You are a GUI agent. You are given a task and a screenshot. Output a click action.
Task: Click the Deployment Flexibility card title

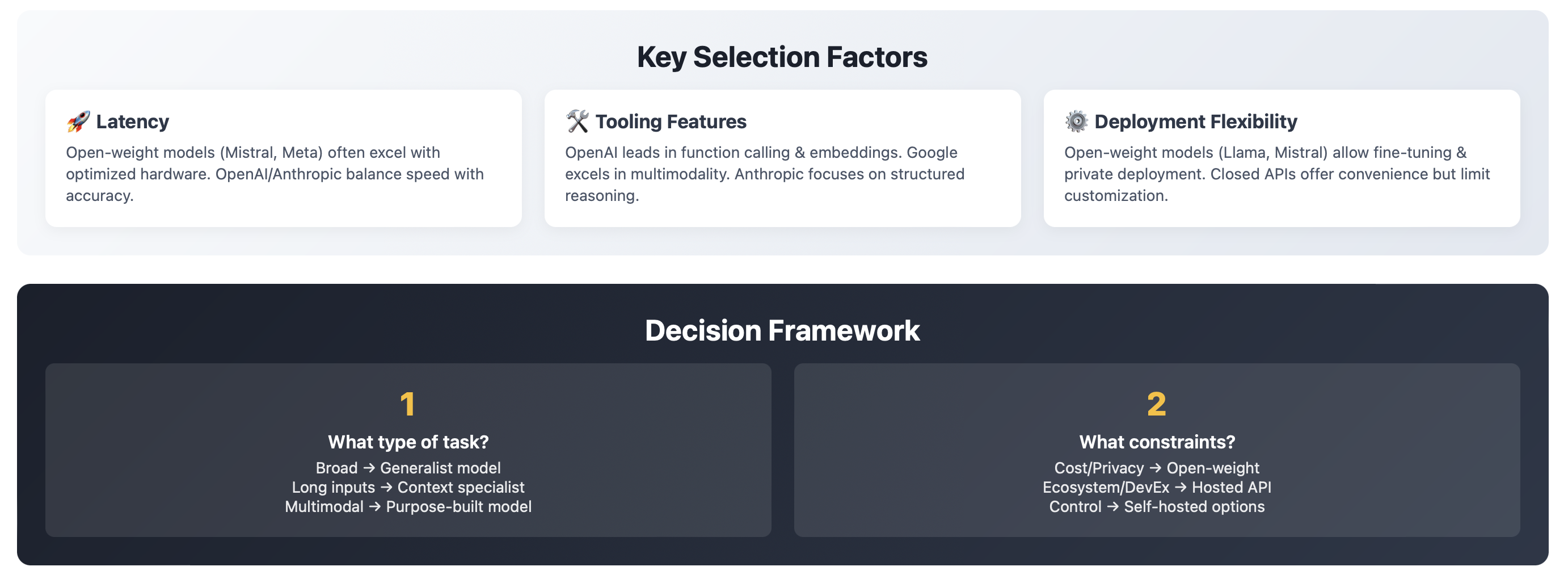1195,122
...
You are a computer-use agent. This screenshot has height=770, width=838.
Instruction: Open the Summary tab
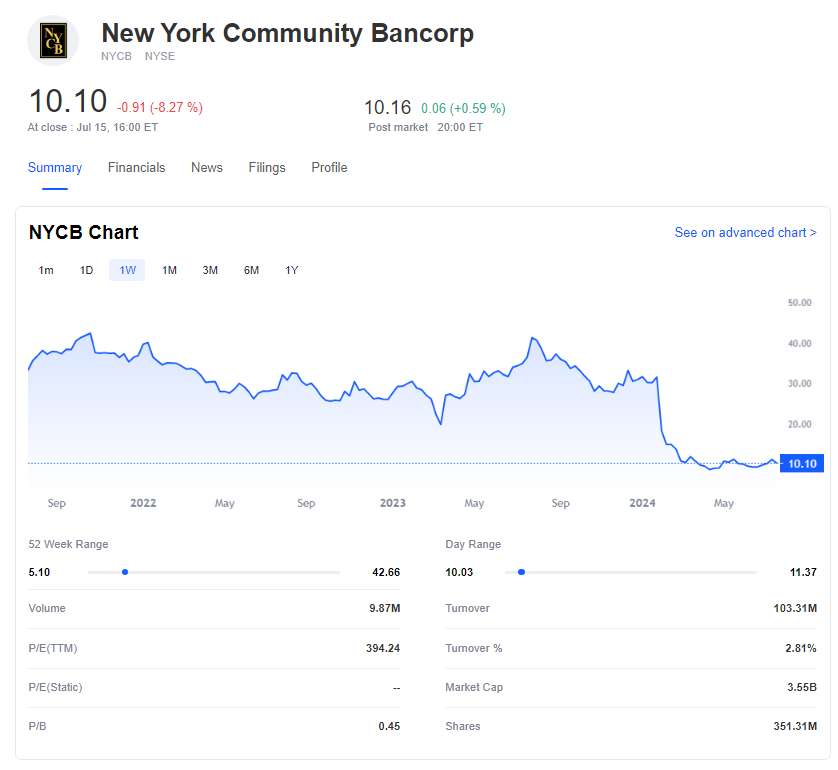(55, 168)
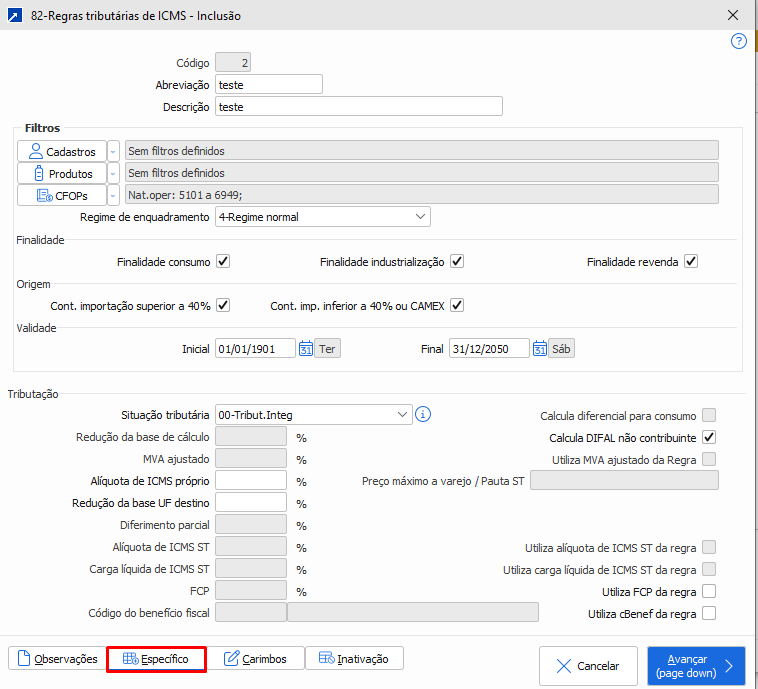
---
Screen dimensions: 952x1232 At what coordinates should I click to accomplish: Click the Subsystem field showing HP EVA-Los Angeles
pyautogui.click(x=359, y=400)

**WHAT IS REQUIRED**
All lines of the data that hold "screenshot" need to be copied.

**TASK ANSWER**
You are a GUI agent. You are given a task and a screenshot. Output a click action.
You are a computer-use agent. This screenshot has height=770, width=838.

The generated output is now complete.